Betul, mereka bersaudara. Libertarianis dan kapitalis menganggap campur tangan pemerintah adalah sesuatu yang buruk. Seorang tokoh suatu hari bilang rakyat dari bangsa ini ternyata terus beraktivitas tidak peduli dengan ketidakmampuan pemerintah membantu rakyatnya. Sementara sosialis menganjurkan pemerintah campur tangan dalam banyak hal. Dasarnya sih begitu, dan saya mengharapkan kalian membantah. Itu yang saya katakan kepada mereka.Tapi bagaimana membantah orang gila, mungkin beberapa berpikir begitu. Lebih baik diam dan tetap waras daripada membantah dan dianggap ikut-ikutan gila.

 

"Kamu sendiri bagaimana, berdiri di pihak yang mana?" Tanyamu kepadaku di suatu hari.

Aku terdiam.

Sebenarnya tidak penting aku ada di pihak yang mana. Aku jadi berpikir hidup kita ini seperti film Inception, tiap orang punya realitanya masing-masing. Apakah dengan mengatakan aku ada di pihak mana, aku menjadi musuhmu? Ah, penyakit lama. Suka sekali memelintir sesuatu. Jangan bilang-bilang yah, posisi seks yang helicopter style itu, sebenarnya penemuanku. Karena kebiasaanku yang suka memelintir itu.

 

Itu sebabnya aku berdebat dengannya, beberapa waktu yang lalu. Beliau bilang pemilihan presiden langsung itu tidak konstitusional. Karena asas negara kita berdasarkan musyarawah mufakat. Sila keempat diperkosa habis-habisan, demikian kata anak beliau. Tapi, tapi, tapi, ... bukankah sila pertama juga diperkosa habis-habisan? Hei minoritas, sila pertama itu hasil kompromi Panglima Besar dengan kaum kanan. Kenapa kalian lambat menyadarinya? Itu sebabnya terkadang aku bergumam, Pancasila itu sebenarnya overrated. Kalau bagian dari dirinya sudah diperkosa habis-habisan, yang tersisa adalah ampas. Setidaknya demikianlah pikir mereka. Bukan pikirku. Betul, pak, itu pikiran mereka, bukan diriku. (menyelamatkan diri supaya tidak dilaporkan).

 

Aku setuju yang mana? Pemilihan langsung atau musyarawah mufakat? Sosialisme, Kapitalisme, atau Ekonomi Pancasila yang diklaim sebagai berada di tengah-tengah antara sosialisme dan kapitalisme, atau Ekonomi Syariah?

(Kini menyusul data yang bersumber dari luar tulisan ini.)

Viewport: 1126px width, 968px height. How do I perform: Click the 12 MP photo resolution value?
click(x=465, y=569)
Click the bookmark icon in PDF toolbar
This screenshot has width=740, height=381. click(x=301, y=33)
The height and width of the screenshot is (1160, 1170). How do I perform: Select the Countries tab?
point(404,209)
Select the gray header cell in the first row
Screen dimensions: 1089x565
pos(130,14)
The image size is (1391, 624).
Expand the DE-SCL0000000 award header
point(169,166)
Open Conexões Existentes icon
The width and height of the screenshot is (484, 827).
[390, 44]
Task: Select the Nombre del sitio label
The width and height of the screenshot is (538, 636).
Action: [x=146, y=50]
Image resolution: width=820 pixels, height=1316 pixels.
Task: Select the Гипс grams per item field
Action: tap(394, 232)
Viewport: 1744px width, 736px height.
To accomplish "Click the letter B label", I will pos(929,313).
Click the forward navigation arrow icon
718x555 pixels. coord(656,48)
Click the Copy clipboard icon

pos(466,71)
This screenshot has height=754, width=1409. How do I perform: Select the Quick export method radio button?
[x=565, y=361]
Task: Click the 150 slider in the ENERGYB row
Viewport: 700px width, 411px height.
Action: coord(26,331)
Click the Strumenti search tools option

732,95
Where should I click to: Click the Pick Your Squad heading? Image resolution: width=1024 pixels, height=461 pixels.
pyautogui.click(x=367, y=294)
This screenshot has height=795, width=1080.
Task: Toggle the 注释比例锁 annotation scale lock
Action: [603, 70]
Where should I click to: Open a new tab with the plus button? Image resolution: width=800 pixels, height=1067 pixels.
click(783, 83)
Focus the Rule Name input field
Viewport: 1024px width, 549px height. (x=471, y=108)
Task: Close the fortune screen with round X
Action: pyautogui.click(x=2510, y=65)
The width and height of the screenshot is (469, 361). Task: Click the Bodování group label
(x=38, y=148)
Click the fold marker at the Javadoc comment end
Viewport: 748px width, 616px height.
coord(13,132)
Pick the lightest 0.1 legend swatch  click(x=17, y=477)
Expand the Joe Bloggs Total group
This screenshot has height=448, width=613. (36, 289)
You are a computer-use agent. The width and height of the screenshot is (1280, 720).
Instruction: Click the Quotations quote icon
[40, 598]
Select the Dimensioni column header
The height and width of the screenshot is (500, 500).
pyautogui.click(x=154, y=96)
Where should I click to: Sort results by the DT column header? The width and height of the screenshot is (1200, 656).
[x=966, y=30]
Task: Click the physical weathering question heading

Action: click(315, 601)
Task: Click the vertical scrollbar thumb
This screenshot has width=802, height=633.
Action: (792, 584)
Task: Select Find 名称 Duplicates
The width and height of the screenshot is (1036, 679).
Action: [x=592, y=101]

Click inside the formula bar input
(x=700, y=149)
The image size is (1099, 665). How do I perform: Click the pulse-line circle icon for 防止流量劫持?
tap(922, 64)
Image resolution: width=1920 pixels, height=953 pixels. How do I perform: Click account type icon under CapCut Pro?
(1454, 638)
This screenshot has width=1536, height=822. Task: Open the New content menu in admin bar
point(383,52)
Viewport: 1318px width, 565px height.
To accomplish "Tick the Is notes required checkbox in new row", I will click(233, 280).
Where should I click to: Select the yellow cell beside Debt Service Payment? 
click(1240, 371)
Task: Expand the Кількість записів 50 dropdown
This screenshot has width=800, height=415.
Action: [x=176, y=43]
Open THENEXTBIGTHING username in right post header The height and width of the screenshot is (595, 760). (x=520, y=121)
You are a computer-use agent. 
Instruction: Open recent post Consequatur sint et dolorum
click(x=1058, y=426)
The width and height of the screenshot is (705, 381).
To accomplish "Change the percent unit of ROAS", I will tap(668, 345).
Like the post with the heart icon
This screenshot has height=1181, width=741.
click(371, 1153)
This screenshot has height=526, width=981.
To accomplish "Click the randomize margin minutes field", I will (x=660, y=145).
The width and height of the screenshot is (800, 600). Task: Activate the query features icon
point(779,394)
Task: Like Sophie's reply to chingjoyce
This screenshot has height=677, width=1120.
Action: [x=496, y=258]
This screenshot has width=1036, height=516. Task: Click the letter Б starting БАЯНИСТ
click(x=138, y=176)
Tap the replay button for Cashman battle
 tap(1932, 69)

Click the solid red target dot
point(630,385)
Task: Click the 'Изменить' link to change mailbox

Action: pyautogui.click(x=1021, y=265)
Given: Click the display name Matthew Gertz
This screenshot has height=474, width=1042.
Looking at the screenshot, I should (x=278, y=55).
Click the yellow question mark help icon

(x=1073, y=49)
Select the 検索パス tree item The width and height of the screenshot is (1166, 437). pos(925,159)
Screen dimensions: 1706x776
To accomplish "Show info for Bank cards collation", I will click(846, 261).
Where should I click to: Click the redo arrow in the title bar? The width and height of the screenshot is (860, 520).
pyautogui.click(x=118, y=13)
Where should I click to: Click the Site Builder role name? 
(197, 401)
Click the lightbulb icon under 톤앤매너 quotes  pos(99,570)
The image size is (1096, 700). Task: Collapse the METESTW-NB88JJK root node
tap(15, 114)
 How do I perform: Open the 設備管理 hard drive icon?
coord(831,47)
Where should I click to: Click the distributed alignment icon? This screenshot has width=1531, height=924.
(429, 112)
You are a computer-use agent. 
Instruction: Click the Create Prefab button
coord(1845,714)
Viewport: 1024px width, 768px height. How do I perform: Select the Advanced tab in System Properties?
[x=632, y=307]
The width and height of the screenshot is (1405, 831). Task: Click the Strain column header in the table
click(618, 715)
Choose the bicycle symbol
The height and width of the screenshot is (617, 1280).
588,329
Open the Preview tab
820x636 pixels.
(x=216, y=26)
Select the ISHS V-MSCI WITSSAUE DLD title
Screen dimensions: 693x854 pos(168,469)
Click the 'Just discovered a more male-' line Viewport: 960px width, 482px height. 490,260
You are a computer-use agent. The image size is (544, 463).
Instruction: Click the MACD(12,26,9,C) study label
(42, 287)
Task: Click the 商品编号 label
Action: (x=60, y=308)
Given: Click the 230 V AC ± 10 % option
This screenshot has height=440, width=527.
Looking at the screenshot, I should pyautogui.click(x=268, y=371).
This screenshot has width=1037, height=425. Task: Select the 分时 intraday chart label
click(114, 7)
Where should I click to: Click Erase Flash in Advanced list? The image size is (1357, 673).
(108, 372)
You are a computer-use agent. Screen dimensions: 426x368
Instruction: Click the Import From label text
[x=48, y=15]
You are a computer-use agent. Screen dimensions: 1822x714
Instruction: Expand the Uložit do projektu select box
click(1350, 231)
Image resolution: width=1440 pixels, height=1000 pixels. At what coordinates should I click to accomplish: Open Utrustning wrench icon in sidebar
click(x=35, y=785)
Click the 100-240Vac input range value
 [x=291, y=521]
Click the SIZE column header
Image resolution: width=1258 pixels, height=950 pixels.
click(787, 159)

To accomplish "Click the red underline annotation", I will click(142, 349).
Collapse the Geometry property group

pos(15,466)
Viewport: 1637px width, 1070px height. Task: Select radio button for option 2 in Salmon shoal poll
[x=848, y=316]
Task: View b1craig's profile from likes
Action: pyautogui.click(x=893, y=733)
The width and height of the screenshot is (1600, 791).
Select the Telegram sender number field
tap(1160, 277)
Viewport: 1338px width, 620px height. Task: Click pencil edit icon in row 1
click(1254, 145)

Aku tidak akan membuka mulutku.

 

Aku lebih sibuk memikirkan bagaimana caranya membeli televisi yang baru. Televisi yang aku punya, barusan aku buang ke tong sampah. Layarnya hancur berantakan karena aku lihat ada pengamat politik mengoceh dengan kosa kata yang buat awam bisa membuat rahang jatuh, tapi isi omongannya tidak ada sama sekali. Aku lemparkan kursi ke televisiku. Kesalahanku. Karena tentu si pengamat politik itu masih mengoceh, walaupun televisiku hancur. Pengamat politik ini juga digosipkan bakal ditunjuk untuk menjadi menteri. Kalau itu sampai terjadi, aku mungkin harus memutuskan untuk tidak menjadi orang Indonesia lagi. Maafkan aku, Ibu pertiwi. Lebih baik aku kabur dari rumah, ibuku tersayang, daripada melihat orang-orang seperti dirinya mengencingi ranjangmu.

 

Ngomong-ngomong, jangan salahkan aku yah. Salahkan saja si Aibon. Dan ketika dia kampanye untuk salah satu keluarganya karena dia tidak bisa mencalonkan dirinya lagi, mungkin semboyannya tidak akan lagi berbunyi,"Lanjutkan!", melainkan "Laporkan!"